- **Task description**
The expected output is the first line of the data below and every line after it, up to and including the line containing "Click the TOTAL", each reproduced exactly.

- - - -

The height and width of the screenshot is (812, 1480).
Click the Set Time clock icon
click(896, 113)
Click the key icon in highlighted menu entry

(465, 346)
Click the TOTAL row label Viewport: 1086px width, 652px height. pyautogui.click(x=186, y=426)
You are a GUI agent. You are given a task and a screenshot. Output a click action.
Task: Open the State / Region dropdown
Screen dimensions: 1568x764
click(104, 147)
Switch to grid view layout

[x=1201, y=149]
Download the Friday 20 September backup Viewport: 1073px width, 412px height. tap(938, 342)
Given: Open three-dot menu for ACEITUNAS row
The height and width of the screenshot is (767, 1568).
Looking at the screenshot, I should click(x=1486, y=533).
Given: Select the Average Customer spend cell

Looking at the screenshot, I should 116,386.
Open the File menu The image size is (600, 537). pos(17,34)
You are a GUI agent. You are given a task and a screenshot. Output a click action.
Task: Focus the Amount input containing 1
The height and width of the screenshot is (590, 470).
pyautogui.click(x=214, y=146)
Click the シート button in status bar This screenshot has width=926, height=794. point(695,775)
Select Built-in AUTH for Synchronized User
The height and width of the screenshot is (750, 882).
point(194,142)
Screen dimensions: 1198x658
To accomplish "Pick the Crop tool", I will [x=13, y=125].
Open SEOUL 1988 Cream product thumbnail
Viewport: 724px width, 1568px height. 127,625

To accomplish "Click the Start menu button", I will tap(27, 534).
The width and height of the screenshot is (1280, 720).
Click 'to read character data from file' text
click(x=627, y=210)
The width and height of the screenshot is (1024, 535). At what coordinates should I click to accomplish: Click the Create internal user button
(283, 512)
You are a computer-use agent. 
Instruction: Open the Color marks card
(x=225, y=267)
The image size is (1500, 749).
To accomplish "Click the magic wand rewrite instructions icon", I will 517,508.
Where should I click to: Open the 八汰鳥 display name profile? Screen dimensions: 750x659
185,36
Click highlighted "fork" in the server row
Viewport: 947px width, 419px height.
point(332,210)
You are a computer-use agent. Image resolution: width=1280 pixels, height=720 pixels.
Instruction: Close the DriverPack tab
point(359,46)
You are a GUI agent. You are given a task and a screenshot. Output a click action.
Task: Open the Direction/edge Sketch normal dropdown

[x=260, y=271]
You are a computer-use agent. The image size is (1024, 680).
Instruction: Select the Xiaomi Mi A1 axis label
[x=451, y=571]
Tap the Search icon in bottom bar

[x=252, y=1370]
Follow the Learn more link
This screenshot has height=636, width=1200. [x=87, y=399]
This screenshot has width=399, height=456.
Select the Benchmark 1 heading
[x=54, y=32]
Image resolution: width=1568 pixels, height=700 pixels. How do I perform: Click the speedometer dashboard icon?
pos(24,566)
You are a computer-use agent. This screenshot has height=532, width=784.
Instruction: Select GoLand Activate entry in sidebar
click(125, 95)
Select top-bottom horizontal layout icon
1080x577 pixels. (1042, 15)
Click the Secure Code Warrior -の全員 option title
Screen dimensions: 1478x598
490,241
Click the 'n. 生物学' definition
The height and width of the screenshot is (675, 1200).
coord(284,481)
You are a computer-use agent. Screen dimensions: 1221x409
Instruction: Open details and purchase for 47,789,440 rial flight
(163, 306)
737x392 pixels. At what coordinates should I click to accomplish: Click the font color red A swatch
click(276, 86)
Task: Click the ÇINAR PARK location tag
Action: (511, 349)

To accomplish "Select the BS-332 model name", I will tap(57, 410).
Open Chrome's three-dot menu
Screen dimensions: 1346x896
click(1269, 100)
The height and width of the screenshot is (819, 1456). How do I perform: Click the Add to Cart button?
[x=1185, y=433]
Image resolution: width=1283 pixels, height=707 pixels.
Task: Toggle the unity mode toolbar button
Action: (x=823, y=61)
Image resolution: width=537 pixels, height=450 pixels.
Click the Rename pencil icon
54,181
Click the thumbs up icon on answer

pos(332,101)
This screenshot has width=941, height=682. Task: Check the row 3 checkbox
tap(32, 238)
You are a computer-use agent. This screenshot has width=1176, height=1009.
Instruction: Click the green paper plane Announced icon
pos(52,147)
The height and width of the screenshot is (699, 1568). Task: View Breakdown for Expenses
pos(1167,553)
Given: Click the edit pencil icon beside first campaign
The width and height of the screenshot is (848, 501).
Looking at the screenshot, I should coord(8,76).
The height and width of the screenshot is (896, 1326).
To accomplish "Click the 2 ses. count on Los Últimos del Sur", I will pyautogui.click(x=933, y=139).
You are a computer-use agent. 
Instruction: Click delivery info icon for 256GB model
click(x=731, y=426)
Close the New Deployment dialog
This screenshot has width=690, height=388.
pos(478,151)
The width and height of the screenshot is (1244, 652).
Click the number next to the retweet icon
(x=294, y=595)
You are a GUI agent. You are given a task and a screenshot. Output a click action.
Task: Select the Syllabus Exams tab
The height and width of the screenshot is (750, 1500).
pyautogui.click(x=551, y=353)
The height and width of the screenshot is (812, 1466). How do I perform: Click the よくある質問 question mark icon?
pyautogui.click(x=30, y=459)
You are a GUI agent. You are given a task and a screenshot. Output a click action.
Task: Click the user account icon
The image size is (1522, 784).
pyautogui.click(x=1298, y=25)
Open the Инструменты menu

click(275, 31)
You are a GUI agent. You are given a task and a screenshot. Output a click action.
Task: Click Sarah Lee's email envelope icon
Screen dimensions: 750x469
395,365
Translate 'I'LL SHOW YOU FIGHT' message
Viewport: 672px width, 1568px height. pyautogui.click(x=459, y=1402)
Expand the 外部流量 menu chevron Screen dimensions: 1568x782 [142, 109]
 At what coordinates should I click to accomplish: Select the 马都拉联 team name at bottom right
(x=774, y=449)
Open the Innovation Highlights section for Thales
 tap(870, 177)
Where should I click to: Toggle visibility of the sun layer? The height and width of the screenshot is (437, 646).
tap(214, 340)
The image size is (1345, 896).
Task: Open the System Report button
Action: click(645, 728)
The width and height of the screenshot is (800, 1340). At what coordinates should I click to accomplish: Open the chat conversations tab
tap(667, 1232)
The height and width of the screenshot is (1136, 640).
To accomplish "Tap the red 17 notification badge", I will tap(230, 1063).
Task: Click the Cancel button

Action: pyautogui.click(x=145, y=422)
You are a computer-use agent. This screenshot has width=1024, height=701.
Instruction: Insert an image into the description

- - - -

- **Written solution**
The height and width of the screenshot is (812, 1480).
Click the Set Time clock icon
click(896, 113)
Click the key icon in highlighted menu entry

(465, 346)
Click the TOTAL row label Viewport: 1086px width, 652px height. pyautogui.click(x=186, y=426)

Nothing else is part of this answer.